Ctrl+C does not stop recovery program (ID 222670, formerly CR122942)
Pressing the control and C keys simultaneously on the keyboard now correctly stops the recovery program recover_db.pl. In previous releases, it did not.

GUI Preferences saved upon upgrade (ID 222710)
Graphical user interface preferences (configured on the Options > Preferences screen) are now saved in the UCS file. As a result, if you upgrade your system, these settings are now saved on your new system.

Signature staging suggestions shown on signature disabled on parameter (ID 222898)
If you disable a signature on a parameter and a request is sent that matches the signature, the system no longer displays signature staging suggestions on that parameter. In the previous version, the system displayed signature staging suggestions on that parameter.

XML data does not comply with schema or WSDL document violation false positive (ID 223095)
To reduce false positives of the XML data does not comply with schema or WSDL document violation, we improved the system’s detection of namespaces in the xsi:type value.

Attack signature 200001140 (ID 223103)
We tuned attack signature number 200001140 to reduce false positives.

Violation details enhancement (ID 223119)
Violation details are available for HTTP Protocol Compliance sub-violations.

Increase size limit of response page (ID 223185, formerly CR128136)
The maximum size limit of the security policy response page was increased from 10K bytes to 50k bytes.

Masking of sensitive XML parameter that matches an attack signature (ID 223371)
The system now masks detected keywords in the Attack Signature violation details screen when an attack signature is detected on a sensitive XML parameter.

Parsing of requests based on their content (ID 223503)
With the addition in this version of the feature Enforcing requests for URLs based on their headers, the system now parses requests according to their content, including XML and JSON. For more information regarding this feature, see New in this release.

CSRF authentication revalidation (ID 224297)
To improve the Enforcer’s behavior after it detects the CSRF Authentication Expired violation, we improved the authentication revalidation of the CSRF token.

URL file type length after uploading WSDL file (ID 224348, formerly CR135634)

_Supplied material_.
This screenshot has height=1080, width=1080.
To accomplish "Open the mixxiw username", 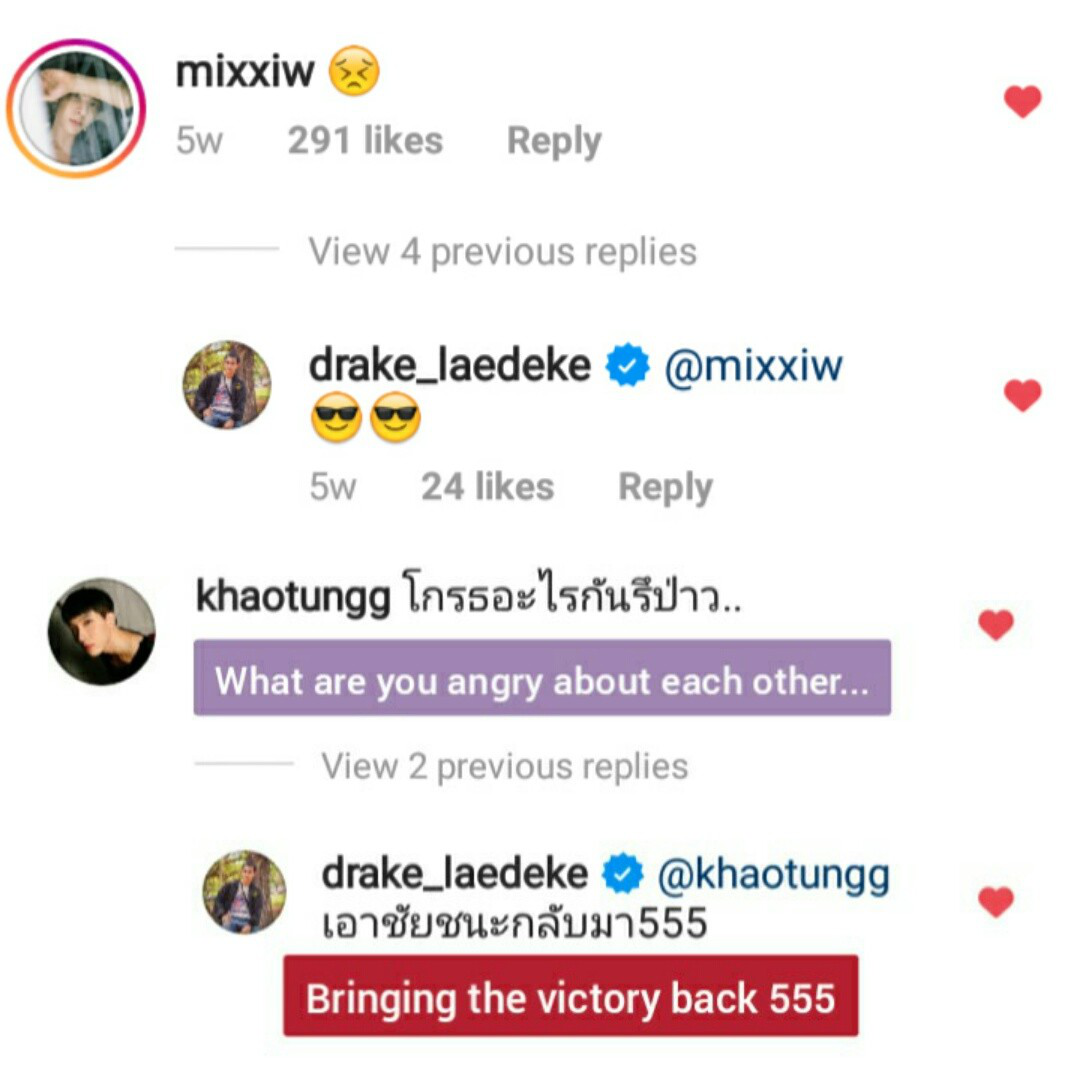I will [x=245, y=71].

_Requests_.
1. In the release notes, shorten the paragraph that begins "If you disable a signature on a parameter" and keep its main facts.
2. Carry the release notes forward from their final line, in the same style.

_Expected responses_.
1. When a signature is disabled on a parameter and a matching request arrives, the system now stops showing signature staging suggestions on that parameter, which the previous version still displayed.

2.
After adding a URL to the security policy as a result of uploading a WSDL file to an XML profile, the system now displays the URL’s correct file type lengths.

Change default of Write all changes to Syslog setting (ID 224383)
The Write all changes to Syslog setting, found on the Preferences screen, is now enabled by default. As a result, the system records by default in the Syslog (in /var/log/asm) all changes made to all security policies, in addition to logging system data. An example of a change made to a security policy is a change in the security policy’s Enforcement Mode.

DoS Prevention Policy enforcement (ID 224445)
When using the Denial of Service (DoS) attack prevention feature in TPS-based detection mode, the system now switches from Source IP-based rate limiting to URL based rate limiting when there are no more suspicious IP addresses but there are suspicious URLs.

Attack signature readme file (ID 224451)
We added a separate attack signature readme file. You can now obtain the attack signature update readme file prior to installing the update.

Security policy validation with disallowed entities (ID 224454)
If allowed file types and URLs are not configured in the security policy, the system now displays relevant security policy validation errors in the Configuration utility even if disallowed file types and disallowed URLs are configured in the security policy. In previous releases, the existence of disallowed file types and URLs would prevent the system from displaying relevant validation errors.

Removing individual attack signatures from staging (ID 224481)
You can now remove individual attack signatures from staging mode. In previous releases, you could only remove all attack signatures from staging mode at once.

Time required for Policy Builder to apply changes to security policy (ID 224482)
The Policy Builder now performs the Apply Policy action within 30 seconds from the time it changes the configuration of the security policy. In previous releases, this time interval could reach up to 5 minutes.

Viewing dropped requests statistics (ID 224545, ID 225277)
You can now view, on the Overview screen in the ASM Traffic Statistics chart, statistics regarding requests dropped by the system due to Layer 7 denial of service or brute force attacks on the web application.

Queries that are not optimized no longer block display of Learning screens (ID 224573)
Queries that are not optimized and display the Illegal Query String Length or the Illegal POST Data Length learning violation no longer block the display of the Learning pages.

Configuration utility allows dash character in XPath (ID 224606)
Using the Web Services Security feature, the Configuration utility now allows you to enter the dash (-) character in the XPath settings. In the previous version the system did not allow you to do this, and displayed an error message.

Sending escaped URI to Syslog server (ID 224618)
The Enforcer now escapes the logged %uri% value before to sending it to remote Syslog server.

WSS violation learning suggestion (ID 224707)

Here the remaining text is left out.